TASK — From the data below, tally each line that has "agent" in it, then give that tally without comment.

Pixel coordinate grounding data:
┌──

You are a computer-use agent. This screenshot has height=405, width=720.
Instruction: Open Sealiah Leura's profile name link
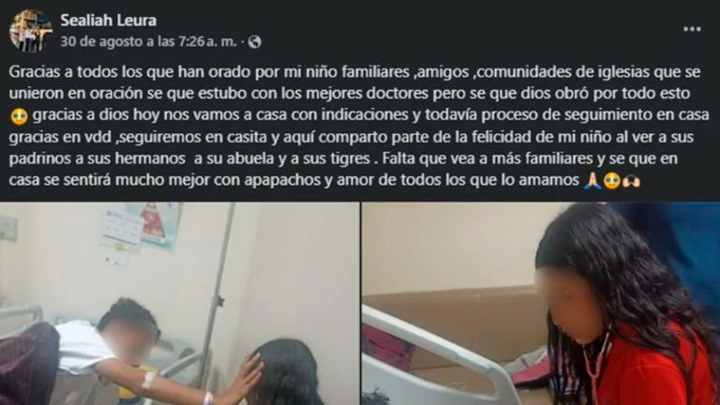coord(109,21)
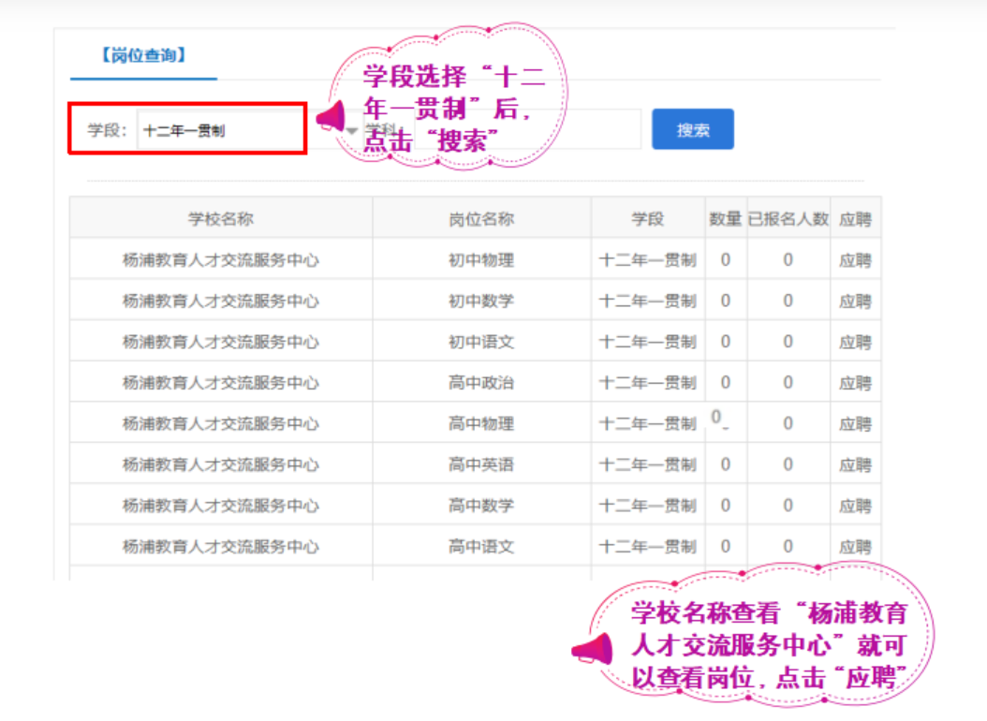The image size is (987, 721).
Task: Click the 数量 column header
Action: coord(725,219)
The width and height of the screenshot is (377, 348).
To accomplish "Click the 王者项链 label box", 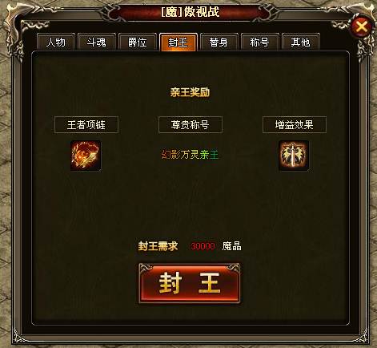I will tap(86, 124).
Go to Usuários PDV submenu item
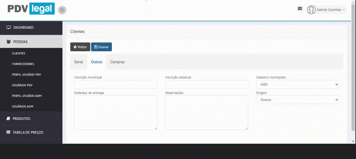Viewport: 356px width, 159px height. (x=22, y=85)
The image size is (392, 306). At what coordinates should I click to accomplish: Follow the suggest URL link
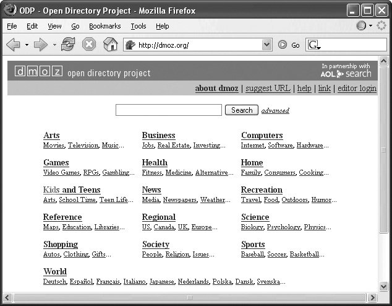pos(268,89)
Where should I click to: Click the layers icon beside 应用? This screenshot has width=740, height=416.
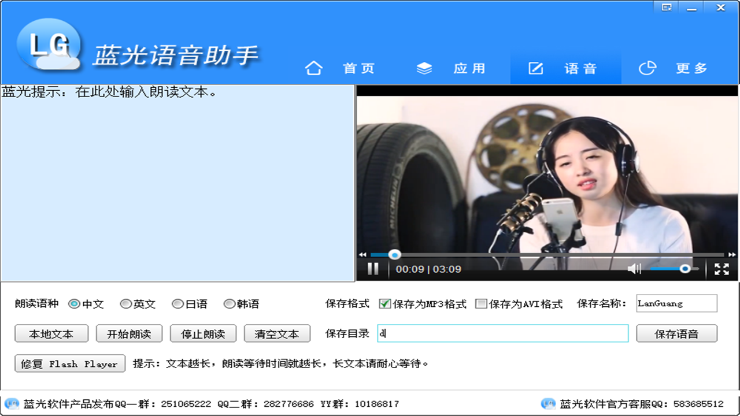coord(424,68)
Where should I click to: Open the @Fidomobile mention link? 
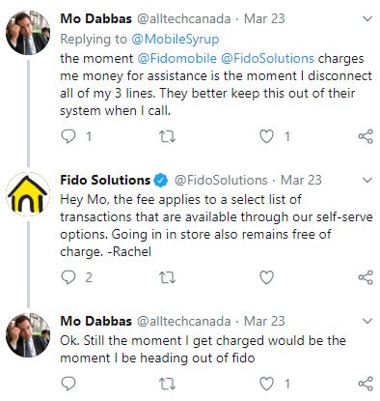point(176,59)
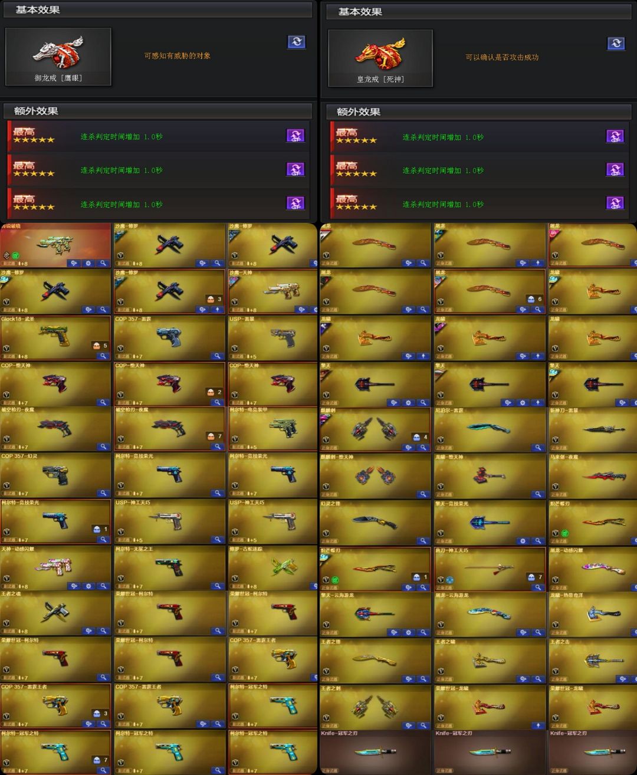Viewport: 637px width, 775px height.
Task: Select the 马来剑-夜魔 weapon card
Action: 593,476
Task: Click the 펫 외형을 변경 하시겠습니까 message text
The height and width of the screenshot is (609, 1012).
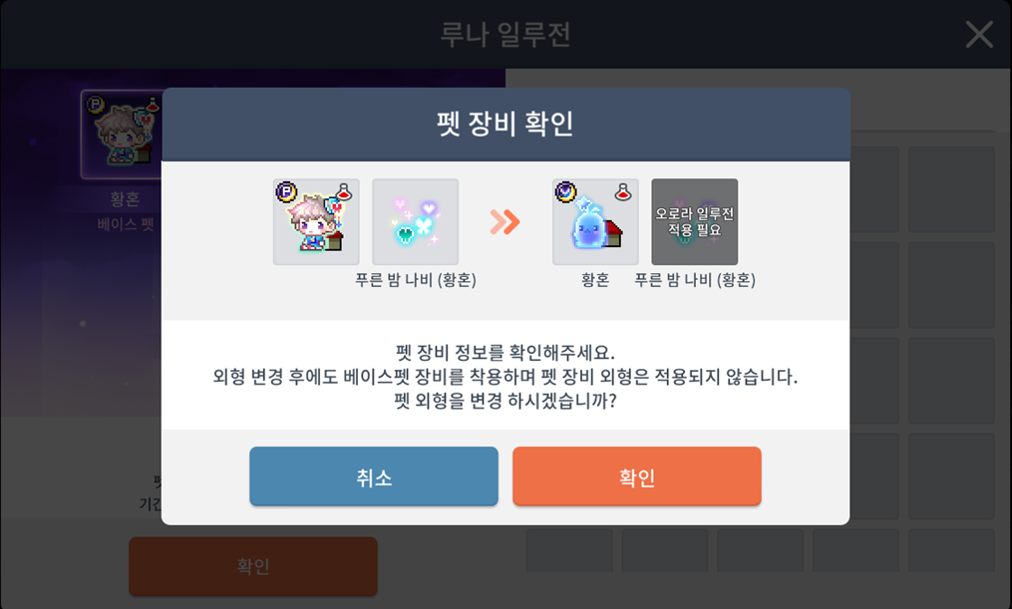Action: click(x=506, y=402)
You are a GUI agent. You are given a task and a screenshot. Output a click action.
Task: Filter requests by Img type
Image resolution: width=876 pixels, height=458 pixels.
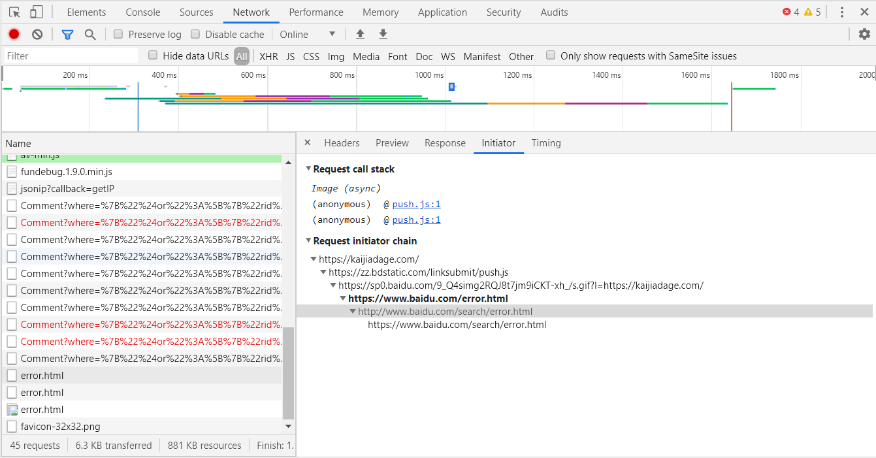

└──

WORKED SOLUTION — 2